## BEGIN
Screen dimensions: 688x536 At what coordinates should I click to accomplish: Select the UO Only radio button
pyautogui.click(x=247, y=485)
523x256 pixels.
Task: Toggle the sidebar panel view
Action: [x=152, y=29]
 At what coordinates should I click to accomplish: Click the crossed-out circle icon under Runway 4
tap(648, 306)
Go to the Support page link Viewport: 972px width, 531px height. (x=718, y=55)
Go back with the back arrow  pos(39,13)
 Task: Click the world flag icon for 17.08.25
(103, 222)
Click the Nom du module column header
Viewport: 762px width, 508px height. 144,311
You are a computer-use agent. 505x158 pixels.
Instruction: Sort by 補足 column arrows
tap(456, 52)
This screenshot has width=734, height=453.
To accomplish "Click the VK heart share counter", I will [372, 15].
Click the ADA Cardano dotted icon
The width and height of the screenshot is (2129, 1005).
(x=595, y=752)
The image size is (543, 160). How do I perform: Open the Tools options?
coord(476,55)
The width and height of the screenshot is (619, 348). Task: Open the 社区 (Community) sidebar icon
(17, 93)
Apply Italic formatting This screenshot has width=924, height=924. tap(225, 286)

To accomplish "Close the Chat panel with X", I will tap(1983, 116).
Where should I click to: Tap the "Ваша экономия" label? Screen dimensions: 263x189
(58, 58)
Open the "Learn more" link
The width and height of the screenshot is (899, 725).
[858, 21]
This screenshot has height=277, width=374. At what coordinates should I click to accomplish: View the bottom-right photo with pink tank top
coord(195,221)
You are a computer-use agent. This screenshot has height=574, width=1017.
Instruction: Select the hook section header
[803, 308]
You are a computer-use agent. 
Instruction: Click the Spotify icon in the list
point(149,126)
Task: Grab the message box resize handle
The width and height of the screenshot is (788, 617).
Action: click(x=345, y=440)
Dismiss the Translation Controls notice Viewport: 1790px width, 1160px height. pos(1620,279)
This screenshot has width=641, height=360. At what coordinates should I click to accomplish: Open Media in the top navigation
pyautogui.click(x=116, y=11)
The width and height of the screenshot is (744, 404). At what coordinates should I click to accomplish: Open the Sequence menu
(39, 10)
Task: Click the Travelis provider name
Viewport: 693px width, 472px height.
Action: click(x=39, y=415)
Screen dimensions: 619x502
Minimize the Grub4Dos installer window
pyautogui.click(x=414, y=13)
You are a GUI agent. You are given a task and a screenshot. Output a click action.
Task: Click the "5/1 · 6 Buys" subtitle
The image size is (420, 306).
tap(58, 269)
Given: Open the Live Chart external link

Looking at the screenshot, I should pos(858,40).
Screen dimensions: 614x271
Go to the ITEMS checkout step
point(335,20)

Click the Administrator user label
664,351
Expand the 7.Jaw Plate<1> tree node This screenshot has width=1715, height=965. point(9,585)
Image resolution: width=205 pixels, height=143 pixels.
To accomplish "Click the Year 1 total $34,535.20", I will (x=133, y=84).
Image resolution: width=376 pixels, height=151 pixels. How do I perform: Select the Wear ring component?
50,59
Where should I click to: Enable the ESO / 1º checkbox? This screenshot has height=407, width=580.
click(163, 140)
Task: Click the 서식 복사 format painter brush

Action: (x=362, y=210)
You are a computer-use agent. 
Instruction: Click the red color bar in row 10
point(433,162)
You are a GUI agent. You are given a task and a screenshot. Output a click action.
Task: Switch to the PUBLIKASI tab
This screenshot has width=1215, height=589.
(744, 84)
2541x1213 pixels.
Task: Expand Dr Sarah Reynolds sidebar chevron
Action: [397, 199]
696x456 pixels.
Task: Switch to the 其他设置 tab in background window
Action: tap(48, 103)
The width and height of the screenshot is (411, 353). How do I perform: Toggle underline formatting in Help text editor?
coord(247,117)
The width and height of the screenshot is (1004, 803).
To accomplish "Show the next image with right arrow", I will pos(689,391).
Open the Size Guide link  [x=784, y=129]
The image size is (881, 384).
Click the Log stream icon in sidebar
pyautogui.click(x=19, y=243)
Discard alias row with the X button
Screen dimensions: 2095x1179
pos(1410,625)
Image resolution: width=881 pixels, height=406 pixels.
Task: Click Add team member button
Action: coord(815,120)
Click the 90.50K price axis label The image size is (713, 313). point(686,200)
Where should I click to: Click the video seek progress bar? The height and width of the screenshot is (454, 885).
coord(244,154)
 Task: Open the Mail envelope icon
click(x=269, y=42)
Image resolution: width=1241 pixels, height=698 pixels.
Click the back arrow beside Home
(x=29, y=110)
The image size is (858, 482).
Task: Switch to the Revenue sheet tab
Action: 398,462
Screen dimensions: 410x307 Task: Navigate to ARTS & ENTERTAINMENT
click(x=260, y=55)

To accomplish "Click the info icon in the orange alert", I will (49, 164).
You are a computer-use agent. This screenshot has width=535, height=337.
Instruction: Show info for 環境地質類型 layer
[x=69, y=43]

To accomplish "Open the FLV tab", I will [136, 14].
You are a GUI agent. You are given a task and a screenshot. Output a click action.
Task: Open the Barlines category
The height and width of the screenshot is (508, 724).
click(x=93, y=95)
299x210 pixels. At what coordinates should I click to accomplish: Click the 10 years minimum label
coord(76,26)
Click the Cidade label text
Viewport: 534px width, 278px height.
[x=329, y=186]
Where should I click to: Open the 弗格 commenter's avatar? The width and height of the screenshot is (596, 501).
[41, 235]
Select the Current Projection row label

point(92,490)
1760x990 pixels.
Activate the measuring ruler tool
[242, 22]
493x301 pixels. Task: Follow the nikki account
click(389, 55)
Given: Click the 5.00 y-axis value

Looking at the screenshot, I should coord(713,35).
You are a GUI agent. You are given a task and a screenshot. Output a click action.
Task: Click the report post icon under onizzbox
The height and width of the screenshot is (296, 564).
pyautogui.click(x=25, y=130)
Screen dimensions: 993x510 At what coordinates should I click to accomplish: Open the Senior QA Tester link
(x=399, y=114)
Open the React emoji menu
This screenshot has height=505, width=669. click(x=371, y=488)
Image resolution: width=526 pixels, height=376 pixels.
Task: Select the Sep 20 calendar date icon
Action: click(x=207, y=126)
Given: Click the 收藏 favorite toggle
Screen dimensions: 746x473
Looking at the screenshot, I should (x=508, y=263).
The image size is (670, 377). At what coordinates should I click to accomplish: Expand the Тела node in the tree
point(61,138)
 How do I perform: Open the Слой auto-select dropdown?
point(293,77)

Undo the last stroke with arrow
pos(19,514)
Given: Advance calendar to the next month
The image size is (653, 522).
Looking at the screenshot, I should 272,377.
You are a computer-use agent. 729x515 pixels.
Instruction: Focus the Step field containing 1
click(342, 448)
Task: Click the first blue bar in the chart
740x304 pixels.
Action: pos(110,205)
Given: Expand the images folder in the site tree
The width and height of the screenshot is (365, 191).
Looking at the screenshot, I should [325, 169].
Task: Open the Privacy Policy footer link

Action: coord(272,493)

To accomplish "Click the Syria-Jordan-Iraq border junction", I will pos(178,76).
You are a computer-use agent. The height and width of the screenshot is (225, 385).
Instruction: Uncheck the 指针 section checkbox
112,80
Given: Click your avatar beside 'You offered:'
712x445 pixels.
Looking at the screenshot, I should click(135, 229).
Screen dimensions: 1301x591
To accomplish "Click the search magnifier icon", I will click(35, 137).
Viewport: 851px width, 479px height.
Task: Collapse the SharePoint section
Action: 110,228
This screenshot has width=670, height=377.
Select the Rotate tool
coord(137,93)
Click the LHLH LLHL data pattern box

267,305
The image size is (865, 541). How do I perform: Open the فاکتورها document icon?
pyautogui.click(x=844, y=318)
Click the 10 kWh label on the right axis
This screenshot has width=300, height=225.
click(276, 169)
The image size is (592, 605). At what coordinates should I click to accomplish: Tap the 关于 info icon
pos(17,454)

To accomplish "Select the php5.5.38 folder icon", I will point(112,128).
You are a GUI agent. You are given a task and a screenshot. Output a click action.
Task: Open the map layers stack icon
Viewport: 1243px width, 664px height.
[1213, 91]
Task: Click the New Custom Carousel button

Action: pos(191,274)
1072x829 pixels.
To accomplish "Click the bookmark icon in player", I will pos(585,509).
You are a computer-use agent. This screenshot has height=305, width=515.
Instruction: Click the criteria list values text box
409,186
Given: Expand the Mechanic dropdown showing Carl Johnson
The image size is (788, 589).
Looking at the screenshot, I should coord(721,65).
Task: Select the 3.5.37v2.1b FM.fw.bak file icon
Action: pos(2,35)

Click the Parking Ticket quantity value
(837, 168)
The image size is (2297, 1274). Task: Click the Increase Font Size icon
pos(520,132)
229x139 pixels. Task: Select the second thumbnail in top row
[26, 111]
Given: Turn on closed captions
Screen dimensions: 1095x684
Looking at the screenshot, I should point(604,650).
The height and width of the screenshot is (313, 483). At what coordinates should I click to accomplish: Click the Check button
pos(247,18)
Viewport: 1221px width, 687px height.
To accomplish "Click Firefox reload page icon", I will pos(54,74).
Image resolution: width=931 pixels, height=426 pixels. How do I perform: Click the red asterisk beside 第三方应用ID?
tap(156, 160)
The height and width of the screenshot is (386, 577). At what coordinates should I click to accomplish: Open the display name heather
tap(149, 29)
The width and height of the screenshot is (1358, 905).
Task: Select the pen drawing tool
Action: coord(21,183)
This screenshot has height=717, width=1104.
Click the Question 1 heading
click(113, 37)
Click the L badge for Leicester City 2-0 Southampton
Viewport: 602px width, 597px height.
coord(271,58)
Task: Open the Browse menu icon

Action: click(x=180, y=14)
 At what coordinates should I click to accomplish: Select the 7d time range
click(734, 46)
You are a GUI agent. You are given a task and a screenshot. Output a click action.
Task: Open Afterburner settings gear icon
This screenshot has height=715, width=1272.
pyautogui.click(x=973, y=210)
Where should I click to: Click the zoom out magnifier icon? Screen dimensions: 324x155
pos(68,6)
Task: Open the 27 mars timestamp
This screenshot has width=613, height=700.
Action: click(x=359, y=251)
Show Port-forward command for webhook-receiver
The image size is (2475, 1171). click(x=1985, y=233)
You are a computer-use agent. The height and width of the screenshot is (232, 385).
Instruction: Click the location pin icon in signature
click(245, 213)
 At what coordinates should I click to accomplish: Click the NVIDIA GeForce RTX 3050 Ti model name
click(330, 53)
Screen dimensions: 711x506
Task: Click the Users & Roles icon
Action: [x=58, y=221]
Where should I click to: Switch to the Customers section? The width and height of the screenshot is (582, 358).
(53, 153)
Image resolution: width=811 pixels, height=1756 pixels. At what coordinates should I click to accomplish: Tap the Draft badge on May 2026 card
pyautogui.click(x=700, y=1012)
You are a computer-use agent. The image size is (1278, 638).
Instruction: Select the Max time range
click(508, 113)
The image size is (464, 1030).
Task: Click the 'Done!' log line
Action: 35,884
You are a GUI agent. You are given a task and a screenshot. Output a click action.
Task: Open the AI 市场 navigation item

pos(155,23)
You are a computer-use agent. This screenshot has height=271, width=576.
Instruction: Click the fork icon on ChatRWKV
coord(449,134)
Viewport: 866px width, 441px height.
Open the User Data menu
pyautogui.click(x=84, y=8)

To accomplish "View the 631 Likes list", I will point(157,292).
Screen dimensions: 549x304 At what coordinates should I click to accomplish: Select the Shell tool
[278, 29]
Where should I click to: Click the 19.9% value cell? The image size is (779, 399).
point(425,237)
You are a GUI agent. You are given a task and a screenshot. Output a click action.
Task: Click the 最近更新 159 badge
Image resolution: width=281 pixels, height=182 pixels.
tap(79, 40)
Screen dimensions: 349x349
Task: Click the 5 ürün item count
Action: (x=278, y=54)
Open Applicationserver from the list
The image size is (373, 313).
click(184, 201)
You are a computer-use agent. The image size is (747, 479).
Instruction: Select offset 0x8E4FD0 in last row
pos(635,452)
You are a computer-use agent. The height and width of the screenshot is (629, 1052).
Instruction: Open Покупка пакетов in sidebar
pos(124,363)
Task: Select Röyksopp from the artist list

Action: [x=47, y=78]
## END
Turn the items from the line containing "The width and height of the screenshot is (619, 348)." through the line containing "Action: click(x=39, y=415)" into a numbered list, one line per number. Include both of those lines and leave out any blank lines.

1. The width and height of the screenshot is (619, 348). Task: Open the 社区 (Community) sidebar icon
2. (17, 93)
3. Apply Italic formatting This screenshot has width=924, height=924. tap(225, 286)
4. To accomplish "Close the Chat panel with X", I will tap(1983, 116).
5. Where should I click to: Tap the "Ваша экономия" label? Screen dimensions: 263x189
6. (58, 58)
7. Open the "Learn more" link
8. The width and height of the screenshot is (899, 725).
9. [858, 21]
10. This screenshot has height=277, width=374. At what coordinates should I click to accomplish: View the bottom-right photo with pink tank top
11. coord(195,221)
12. You are a computer-use agent. This screenshot has height=574, width=1017.
13. Instruction: Select the hook section header
14. [803, 308]
15. You are a computer-use agent. 
16. Instruction: Click the Spotify icon in the list
17. point(149,126)
18. Task: Grab the message box resize handle
19. The width and height of the screenshot is (788, 617).
20. Action: click(x=345, y=440)
21. Dismiss the Translation Controls notice Viewport: 1790px width, 1160px height. pos(1620,279)
22. This screenshot has width=641, height=360. At what coordinates should I click to accomplish: Open Media in the top navigation
23. pyautogui.click(x=116, y=11)
24. The width and height of the screenshot is (744, 404). At what coordinates should I click to accomplish: Open the Sequence menu
25. (39, 10)
26. Task: Click the Travelis provider name
27. Viewport: 693px width, 472px height.
28. Action: click(x=39, y=415)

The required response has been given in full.